Chi parla è una giovane donna che su di un sito web racconta di come abbia appreso dalla madre questa antica usanza e l'intenzione di trasmetterla a sua volta alla figlia bambina. Una testimonianza della forza con cui il mito irrompe ancora nel quotidiano dell'uomo, anche di quello moderno e ultra tecnologico. Una ulteriore conferma, se mai ce ne fosse bisogno, della validità delle tesi di Eliade sulla sopravvivenza del pensiero mitico anche nel nostro mondo.



Francesco Petrarca e le fanciulle di Colonia

Testimone d'eccezione di questi riti acquatici fu Francesco Petrarca che racconta anni dopo, ancora meravigliato e stupito, di aver assistito nel 1334 a Colonia ad una folla di ragazze ornate di erbe odorose e di fiori immergersi al tramonto della vigilia di San Giovanni nelle acque del Reno. Il poeta ricorda anche come gli fosse stato spiegato che si trattava di un antichissimo rito popolare, specificatamente femminile, per allontanare le calamità dell'anno e garantirsi un'annata felice.

“Era la vigilia di San Giovanni, e il sole volgeva ormai al tramonto. Su consiglio di amici mi sono recato al fiume [Reno] per vedere uno spettacolo straordinario.
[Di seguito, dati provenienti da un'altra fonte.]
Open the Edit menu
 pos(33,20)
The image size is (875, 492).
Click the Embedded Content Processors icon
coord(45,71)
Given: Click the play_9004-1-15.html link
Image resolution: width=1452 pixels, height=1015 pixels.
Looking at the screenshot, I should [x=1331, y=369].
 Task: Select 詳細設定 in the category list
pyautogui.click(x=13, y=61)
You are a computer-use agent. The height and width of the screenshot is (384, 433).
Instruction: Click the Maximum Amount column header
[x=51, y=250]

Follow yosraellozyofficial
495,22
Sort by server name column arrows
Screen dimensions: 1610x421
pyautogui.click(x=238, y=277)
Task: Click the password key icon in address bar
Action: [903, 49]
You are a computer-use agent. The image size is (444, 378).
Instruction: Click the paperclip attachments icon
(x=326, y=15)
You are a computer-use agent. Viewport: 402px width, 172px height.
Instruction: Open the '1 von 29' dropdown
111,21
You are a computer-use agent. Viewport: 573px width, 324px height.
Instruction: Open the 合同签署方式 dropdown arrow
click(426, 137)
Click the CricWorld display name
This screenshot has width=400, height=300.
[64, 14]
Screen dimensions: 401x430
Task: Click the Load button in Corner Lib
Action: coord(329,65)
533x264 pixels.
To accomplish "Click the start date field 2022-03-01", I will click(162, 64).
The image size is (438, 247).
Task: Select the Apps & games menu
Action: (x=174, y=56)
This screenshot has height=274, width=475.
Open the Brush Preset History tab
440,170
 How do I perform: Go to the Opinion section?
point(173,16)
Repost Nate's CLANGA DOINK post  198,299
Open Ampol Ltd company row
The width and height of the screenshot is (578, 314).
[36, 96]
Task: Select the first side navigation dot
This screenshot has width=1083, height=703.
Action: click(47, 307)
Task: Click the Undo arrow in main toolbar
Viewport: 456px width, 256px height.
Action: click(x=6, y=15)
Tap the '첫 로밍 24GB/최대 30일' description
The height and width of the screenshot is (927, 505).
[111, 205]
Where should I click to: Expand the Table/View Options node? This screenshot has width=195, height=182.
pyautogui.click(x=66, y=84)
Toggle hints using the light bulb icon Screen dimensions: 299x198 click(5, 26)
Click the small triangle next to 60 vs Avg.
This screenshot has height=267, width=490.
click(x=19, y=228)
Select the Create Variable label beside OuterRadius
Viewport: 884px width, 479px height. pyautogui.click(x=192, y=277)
Le rive del fiume erano occupate da una folla di donne... Era uno spettacolo incredibile, coronate di erbe profumate, con le maniche rialzate fin sopra il gomito, lavavano le candide mani e le braccia nella corrente del fiume. Stupito, poiché non capivo il senso della cosa, chiesi agli amici che mi accompagnavano. Mi risposero che si trattava di un rito femminile antichissimo, fondato sulla convinzione che quelle abluzioni fluviali in quel giorno purgassero le impurità, proteggessero dalle calamità del fiume e garantissero un'annata felice.” (65)

Nei confronti di questi riti, caratterizzati da una forte promiscuità sessuale e spesso dalla esibizione senza pudori del corpo, la Chiesa ebbe fin dai primi secoli un atteggiamento di estrema diffidenza. Già Sant'Agostino interviene contro l'uso il giorno di San Giovanni di bagnarsi in mare per purificarsi, definendola una superstizione pagana che toglieva valore al battesimo cristiano.

Nel decimo secolo Cesario di Arles denuncia la pratica del «lavacro sacrilego» nelle fonti e nei fiumi in occasione della notte di San Giovanni. Nello stesso periodo Attone di Vercelli condanna in quanto «cose da meretrici» pernottare presso fonti e fiumi, cantare e danzare tutta la notte, predire la sorte, raccogliere erbe e foglie che «battezzate» nelle acque, sono poi religiosamente conservate in casa, appese alle pareti, per tutto l'anno. (66)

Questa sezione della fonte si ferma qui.